## Aim
List each line of the data below that contains the word "header".

## Records shown
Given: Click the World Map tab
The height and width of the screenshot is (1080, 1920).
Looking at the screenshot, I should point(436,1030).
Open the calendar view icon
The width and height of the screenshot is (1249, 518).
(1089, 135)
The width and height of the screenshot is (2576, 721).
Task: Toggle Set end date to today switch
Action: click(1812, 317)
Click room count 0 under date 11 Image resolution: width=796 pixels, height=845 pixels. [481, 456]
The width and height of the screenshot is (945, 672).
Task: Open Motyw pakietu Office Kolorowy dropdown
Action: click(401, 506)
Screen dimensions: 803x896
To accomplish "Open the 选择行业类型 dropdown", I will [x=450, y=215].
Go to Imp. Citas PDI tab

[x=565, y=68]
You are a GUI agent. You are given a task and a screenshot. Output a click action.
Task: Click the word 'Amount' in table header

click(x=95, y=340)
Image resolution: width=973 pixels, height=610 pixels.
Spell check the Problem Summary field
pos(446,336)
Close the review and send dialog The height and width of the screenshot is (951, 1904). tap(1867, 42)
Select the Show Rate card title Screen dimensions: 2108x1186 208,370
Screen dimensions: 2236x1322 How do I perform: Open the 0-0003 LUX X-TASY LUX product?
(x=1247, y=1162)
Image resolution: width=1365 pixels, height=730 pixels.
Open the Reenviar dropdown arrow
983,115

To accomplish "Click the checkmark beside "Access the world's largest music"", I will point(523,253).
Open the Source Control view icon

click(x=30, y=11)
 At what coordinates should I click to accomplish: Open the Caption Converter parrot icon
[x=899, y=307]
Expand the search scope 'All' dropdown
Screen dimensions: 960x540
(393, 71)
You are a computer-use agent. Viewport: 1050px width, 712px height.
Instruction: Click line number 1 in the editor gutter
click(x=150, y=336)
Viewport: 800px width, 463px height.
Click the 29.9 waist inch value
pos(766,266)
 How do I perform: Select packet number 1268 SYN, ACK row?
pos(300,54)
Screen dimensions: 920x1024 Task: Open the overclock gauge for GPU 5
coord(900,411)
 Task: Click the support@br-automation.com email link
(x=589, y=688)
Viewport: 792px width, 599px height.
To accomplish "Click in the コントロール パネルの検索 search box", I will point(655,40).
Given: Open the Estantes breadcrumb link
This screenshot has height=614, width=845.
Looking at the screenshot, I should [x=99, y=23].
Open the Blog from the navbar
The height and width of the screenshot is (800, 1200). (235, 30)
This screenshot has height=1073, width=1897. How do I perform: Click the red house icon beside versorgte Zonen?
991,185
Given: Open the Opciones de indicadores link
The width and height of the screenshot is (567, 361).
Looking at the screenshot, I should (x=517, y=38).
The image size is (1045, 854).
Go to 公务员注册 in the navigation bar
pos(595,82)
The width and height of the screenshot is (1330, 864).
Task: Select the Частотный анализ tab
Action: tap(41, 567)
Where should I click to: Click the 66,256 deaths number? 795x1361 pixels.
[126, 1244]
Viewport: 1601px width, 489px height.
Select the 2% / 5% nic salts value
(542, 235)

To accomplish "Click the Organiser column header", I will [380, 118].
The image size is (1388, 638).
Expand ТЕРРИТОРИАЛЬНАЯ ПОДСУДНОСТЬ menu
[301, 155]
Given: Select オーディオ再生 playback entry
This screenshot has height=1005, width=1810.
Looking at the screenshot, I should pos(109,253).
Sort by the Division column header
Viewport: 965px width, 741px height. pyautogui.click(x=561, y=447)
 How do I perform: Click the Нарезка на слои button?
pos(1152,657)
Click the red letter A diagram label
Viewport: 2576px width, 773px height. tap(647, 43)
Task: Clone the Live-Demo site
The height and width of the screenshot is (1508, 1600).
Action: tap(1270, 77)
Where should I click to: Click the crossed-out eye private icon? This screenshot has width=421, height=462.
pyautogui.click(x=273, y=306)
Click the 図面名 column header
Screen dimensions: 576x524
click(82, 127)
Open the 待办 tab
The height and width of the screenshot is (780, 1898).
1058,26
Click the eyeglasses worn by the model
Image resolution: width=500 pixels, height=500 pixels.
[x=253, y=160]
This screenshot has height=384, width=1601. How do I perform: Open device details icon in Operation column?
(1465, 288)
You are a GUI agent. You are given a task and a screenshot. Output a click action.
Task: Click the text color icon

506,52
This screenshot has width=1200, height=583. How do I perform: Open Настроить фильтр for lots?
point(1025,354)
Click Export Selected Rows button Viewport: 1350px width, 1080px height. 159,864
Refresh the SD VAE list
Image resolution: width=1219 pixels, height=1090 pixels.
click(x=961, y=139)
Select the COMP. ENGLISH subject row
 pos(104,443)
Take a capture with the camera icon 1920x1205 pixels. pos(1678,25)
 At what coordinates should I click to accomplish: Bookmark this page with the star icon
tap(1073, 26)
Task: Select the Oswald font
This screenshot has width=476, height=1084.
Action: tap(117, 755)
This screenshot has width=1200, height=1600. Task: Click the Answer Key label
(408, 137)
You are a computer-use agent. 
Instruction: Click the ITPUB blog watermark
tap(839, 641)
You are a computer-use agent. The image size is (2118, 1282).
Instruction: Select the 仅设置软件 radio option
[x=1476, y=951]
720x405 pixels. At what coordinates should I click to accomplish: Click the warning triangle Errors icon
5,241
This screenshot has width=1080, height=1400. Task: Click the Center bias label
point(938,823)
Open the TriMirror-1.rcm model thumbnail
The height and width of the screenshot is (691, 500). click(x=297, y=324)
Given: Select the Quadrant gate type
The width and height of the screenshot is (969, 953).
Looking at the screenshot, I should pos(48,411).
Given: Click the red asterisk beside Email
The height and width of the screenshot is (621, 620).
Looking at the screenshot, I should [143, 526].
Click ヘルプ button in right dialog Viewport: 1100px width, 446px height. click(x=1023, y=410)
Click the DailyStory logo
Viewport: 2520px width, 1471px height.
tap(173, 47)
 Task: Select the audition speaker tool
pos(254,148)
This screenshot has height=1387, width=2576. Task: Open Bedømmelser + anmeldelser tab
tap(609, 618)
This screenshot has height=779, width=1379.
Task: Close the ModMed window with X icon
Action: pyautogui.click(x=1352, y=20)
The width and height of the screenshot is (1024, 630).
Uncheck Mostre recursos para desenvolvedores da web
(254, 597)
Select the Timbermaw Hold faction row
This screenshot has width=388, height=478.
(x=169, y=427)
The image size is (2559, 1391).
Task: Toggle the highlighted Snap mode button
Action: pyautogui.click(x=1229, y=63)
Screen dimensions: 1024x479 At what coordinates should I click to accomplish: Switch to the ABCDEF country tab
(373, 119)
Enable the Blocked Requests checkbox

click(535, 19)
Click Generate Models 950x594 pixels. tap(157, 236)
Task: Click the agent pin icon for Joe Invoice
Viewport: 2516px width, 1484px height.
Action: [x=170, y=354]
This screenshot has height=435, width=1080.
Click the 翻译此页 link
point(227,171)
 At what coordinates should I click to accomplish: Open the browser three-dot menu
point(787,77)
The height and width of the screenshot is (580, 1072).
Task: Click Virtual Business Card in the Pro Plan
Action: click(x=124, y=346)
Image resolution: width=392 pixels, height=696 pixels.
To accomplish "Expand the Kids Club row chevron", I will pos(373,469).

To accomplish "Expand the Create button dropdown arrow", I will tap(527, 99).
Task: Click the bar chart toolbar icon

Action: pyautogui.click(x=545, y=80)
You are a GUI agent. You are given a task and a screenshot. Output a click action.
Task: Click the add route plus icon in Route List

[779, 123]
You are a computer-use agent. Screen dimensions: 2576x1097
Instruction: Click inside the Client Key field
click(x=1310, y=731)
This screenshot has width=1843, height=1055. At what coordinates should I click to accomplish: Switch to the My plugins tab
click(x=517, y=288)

## Finished task
Task: Click the word 'Amount' in table header
To accomplish "Click the Organiser column header", I will [380, 118].
Sort by the Division column header
Click the 図面名 column header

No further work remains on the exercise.